The cause of this was that the RAID controller does not support TRIM on the SSD, and the SSD's performance degraded over time because of it.

Solution

To solve this, I decided to flash the RAID controller to an HBA, "IT" mode. It would lose all RAID capability. At that point, I could use Linux software RAID, and have TRIM support.

Cross-flash the PERC

Very, very carefully, cross-flash the PERC to "IT" mode to make it an HBA. Removing the battery first is a good idea, and keep in mind that H710P Mini, for example, may exist in a non-blade server as well, and has different instructions than H710 Mini. Getting this wrong can brick the controller. Assuming that your server is set to UEFI boot, make sure to also flash the optional UEFI boot ROM to the controller.

After this, the system should still boot from your primary disk - but you lost RAID, so let's wipe and set up software RAID.

Wipe and use software RAID-1

Boot into a Linux Live ISO and wipe the Dell RAID markers from the drives, as well as all partition information. This will mean you lose all data on these SSDs.

sudo dd if=/dev/zero of=/dev/sda bs=512 count=4096 seek=$(expr `sudo blockdev --getsz /dev/sda` - 4096)
sudo dd if=/dev/zero of=/dev/sda bs=512 count=4096
sudo dd if=/dev/zero of=/dev/sdb bs=512 count=4096 seek=$(expr `sudo blockdev --getsz /dev/sdb` - 4096)
sudo dd if=/dev/zero of=/dev/sdb bs=512 count=4096

Verify with sudo wipefs /dev/sda and sudo dmraid -r that the markers are gone.

- **Problems and tasks**:
**a.** Answer these about the PERC guide, one per line:
(i) Why did the SSD's performance degrade over time?
(ii) Which mode is the PERC cross-flashed to, and what does that make it?
(iii) Which two commands confirm that the markers are gone?
**b.** What are all the section headings in the PERC guide?
**c.** Carry on the guide to cross-flashing the PERC and setting up software RAID, starting after its last sentence.
The lines that follow have no connection to the PERC guide above.

- **Data shown**:
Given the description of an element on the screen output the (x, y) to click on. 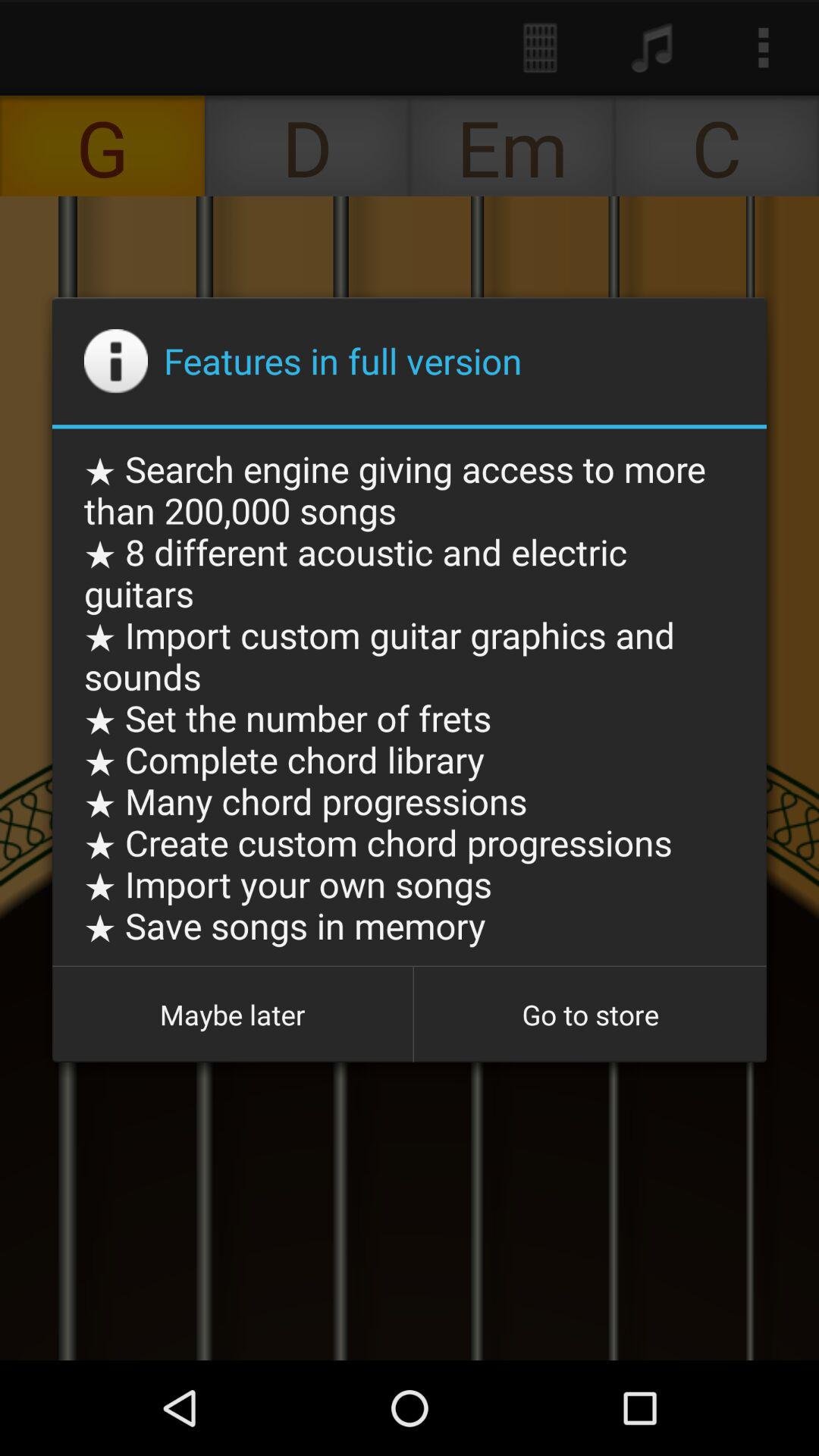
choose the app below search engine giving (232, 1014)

---

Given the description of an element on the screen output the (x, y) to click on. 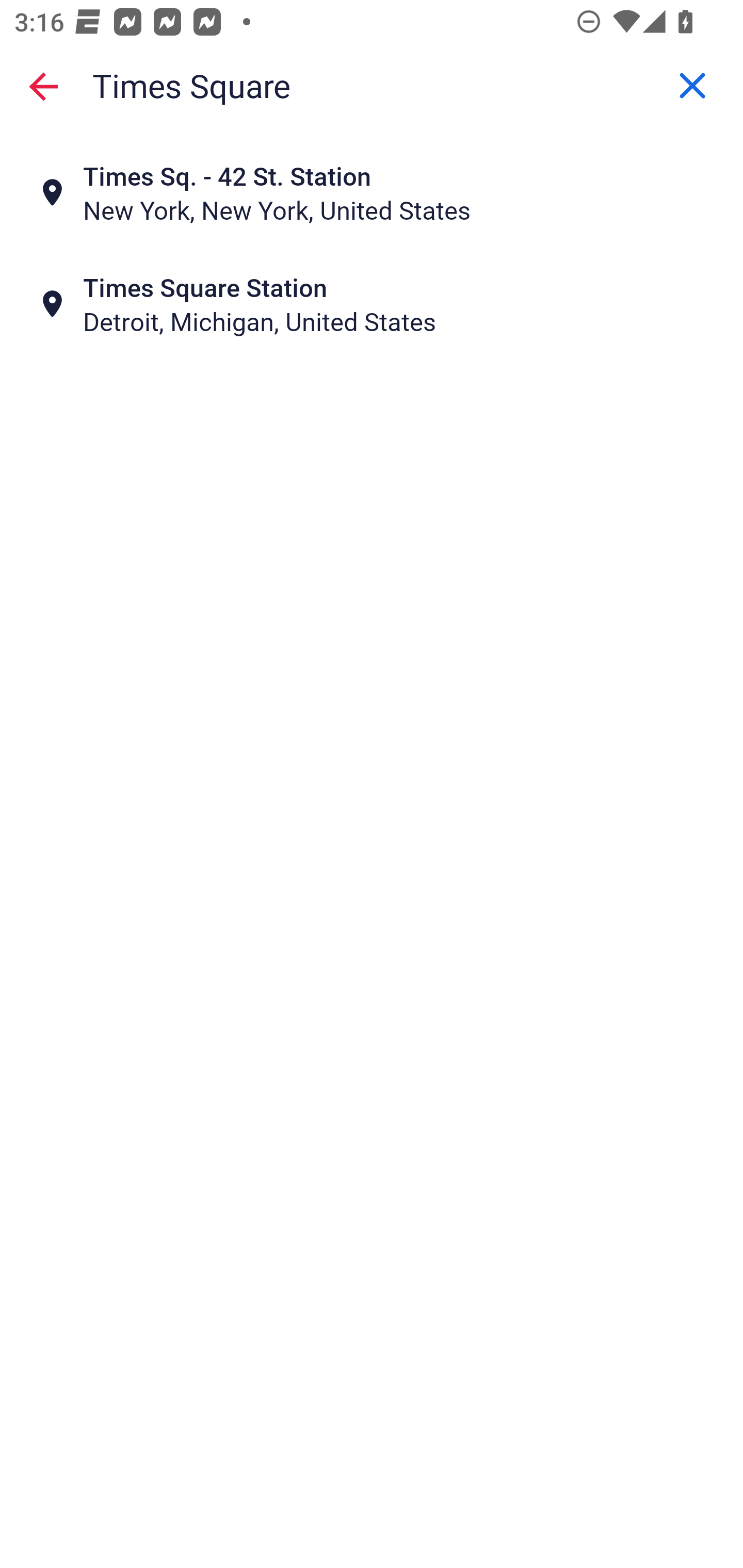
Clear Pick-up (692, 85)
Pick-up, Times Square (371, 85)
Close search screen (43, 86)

==

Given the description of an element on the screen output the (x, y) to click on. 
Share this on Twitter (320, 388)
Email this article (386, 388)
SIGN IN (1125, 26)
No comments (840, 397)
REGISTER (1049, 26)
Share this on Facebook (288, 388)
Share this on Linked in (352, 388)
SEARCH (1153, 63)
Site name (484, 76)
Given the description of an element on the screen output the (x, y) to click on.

- **The answers**:
**a.**
(i) The RAID controller does not support TRIM on the SSD.
(ii) "IT" mode, which makes it an HBA.
(iii) sudo wipefs /dev/sda and sudo dmraid -r

**b.**
Solution
Cross-flash the PERC
Wipe and use software RAID-1

**c.**
Boot into an Ubuntu Server install ISO and follow instructions to set up software RAID-1.

Lastly, once you booted into your fresh Ubuntu Server install, run sudo fstrim -av.

After this, your SSDs should be as performant as they were when new, or nearly so. In my testing, read/write latency as measured by sudo iostat -mdx during Geth sync came back down to 0.8/2.5 ms, or thereabouts.

Resources

The latest 9400/9500 series controllers do support TRIM. For Dell, that is the PERC11 (H755(N), H750, H350 and H355) line I believe.

PERC9 does not support TRIM in RAID mode (H330, H730, H730P, H730P MX, and H830 cards). It can in JBOD, but at that point you're better off cross-flashing it to a plain HBA. Ditto PERC10 (H345, H740P, H745, H745P MX, and H840 cards).

Software RAID1 in Linux has the same write performance as a single disk, and doubles the read performance for multi-file reads.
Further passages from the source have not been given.